きみは溶けて、ここにいて【完】





何にも返せなかった。伝えたかった。

あなたが、好きなのだと。あなたが、必要なのだと。あなたは、弱さなんかじゃないと。出会ってくれて、前を向かせてくれて、ありがとうって、私、影君に、伝えたかった。



「っ、ぅ、……っ、言いた、かった、の、ありがとう、って、」



 雨に濡れていく。

恰好なんて、何にも気にせずに、しゃがんだまま、しばらくずっと、泣いていることしかできなかった。




 そのときだった。


 雨音に衣擦れの音が混じる。

目の前の人が、しゃがみこんだかと思ったら、次の瞬間には、ぎゅっと、引き寄せられていた。



 温もりに、包まれる。

耳元で、「……影は、嬉しかったんだ」と優しい声がする。私は、耐え切れず、目蓋を、閉じた。

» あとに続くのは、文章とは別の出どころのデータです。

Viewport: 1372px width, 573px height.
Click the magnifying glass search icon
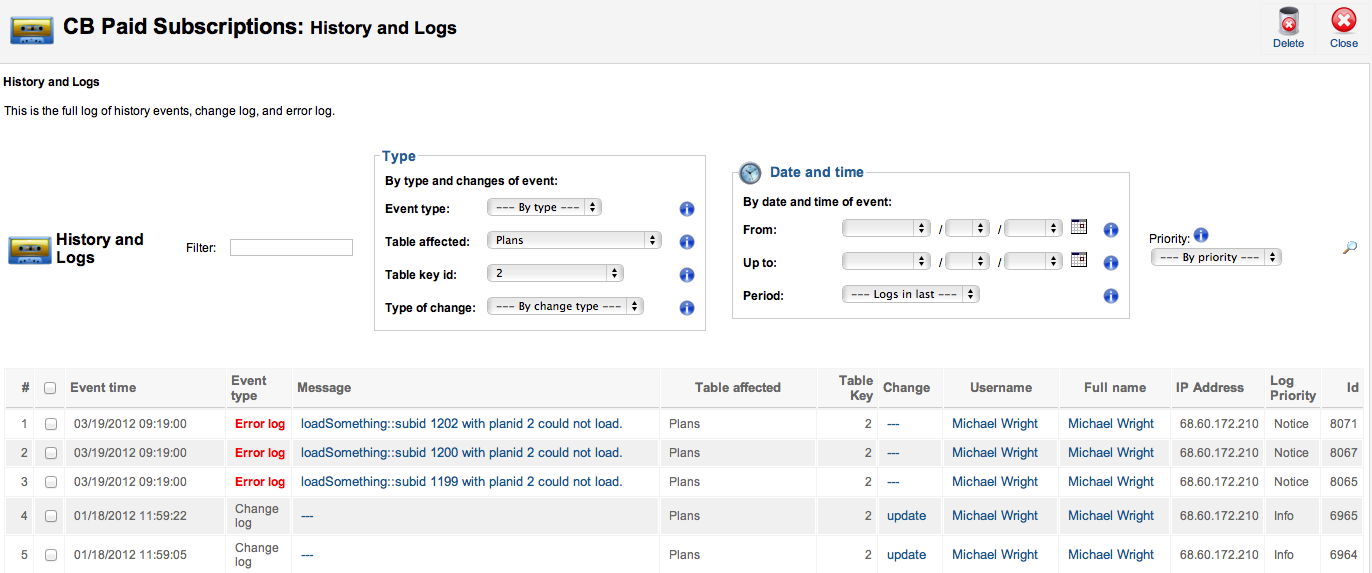(1350, 248)
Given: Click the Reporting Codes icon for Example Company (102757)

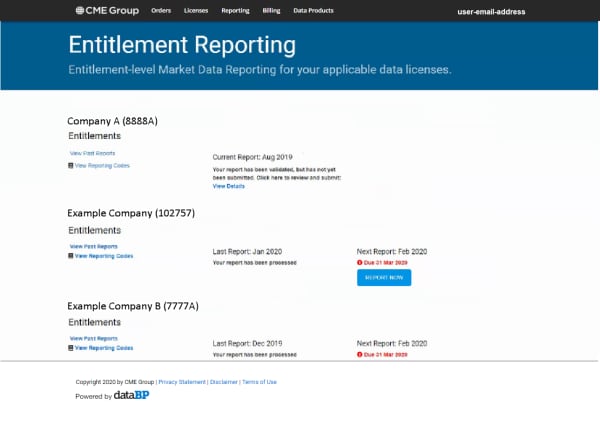Looking at the screenshot, I should point(70,256).
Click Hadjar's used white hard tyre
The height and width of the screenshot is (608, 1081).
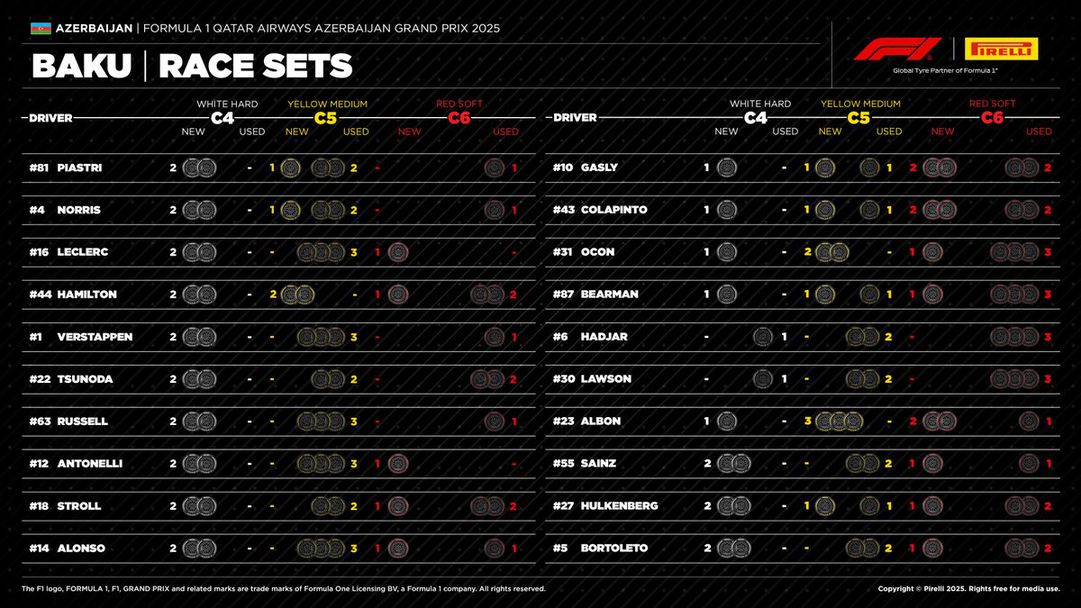click(x=763, y=337)
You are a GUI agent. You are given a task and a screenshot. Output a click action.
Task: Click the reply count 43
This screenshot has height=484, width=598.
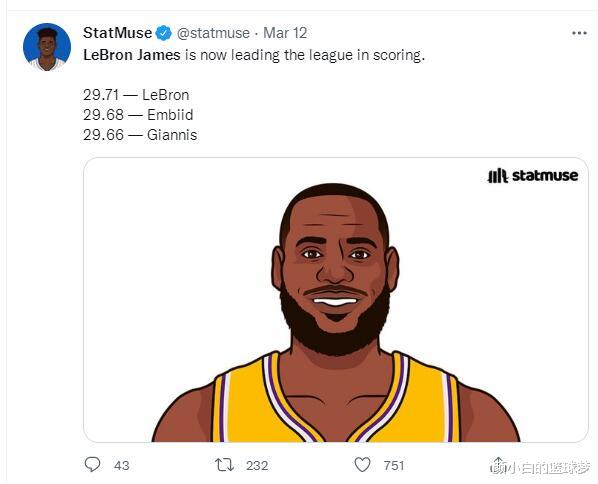pyautogui.click(x=122, y=465)
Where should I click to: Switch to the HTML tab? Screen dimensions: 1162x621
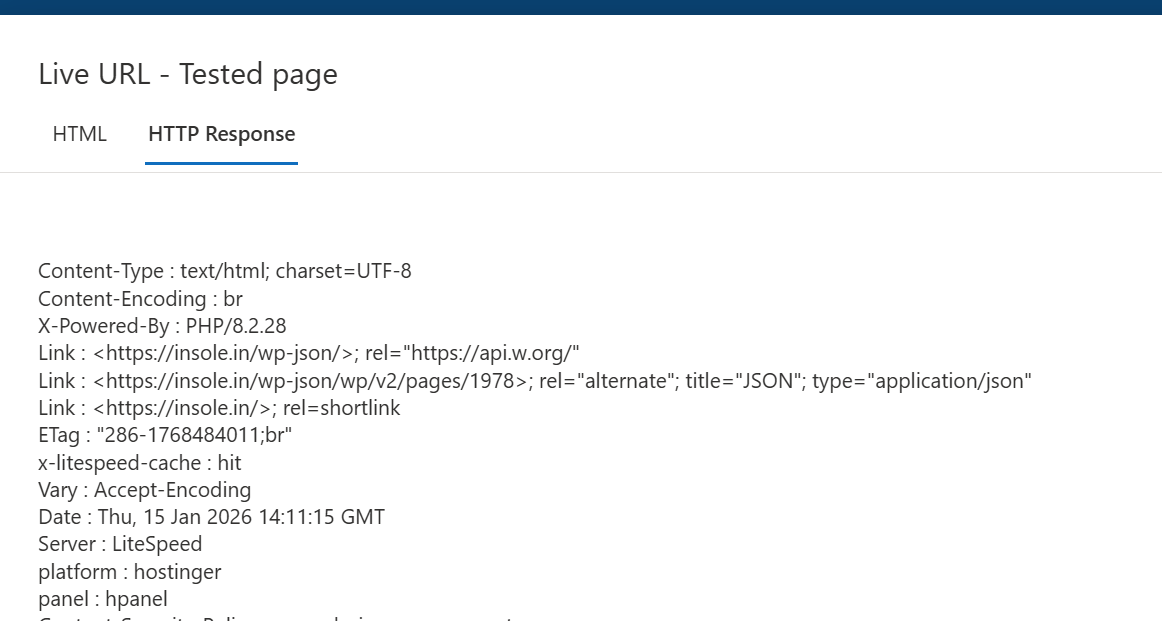(x=79, y=134)
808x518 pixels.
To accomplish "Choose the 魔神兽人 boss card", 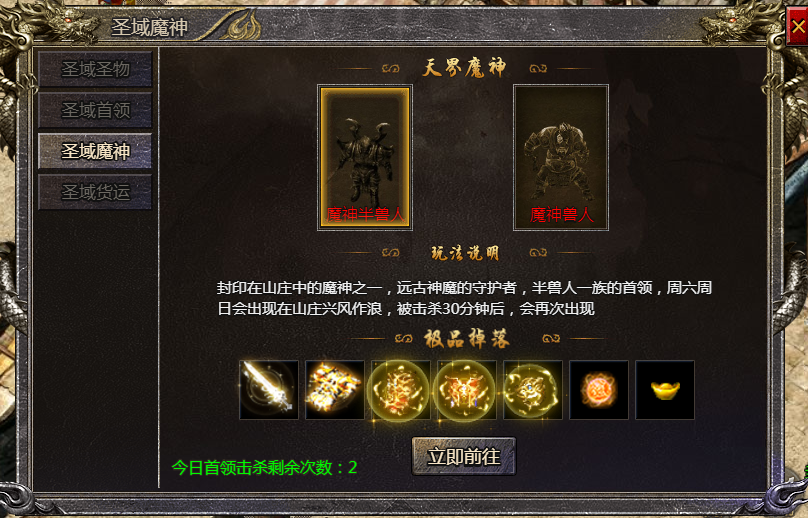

「自分が、いて、いいんだと思えた、から。嬉しかった、と思う。……保志、さんと仲良くなって、幸せだったと思う。だから、……思い出に、してあげてほしい。保志さんにとってもそのほうがきっといいから。影は、それを、望んでいると思う。泣かないで、欲しい、と思う。全部、伝わってると思う。保志さんが、幸せになってくれれば、それでいいんだ」


 泣き声だ。だけど、それは、どこまでも、穏やかなものだった。もうすでに、森田君は影君との別れを受け入れているのかと思った。


 頭をそっと撫でられる。涙は、止まらない。

ゆっくりと瞼を押し上げて、顔をあげたら、森田君の濡れた瞳に向日葵と私が映っていた。



 光の、真ん中に、いるみたい、だった。



「ありがとう」



 そして、彼は、そう言って、笑った。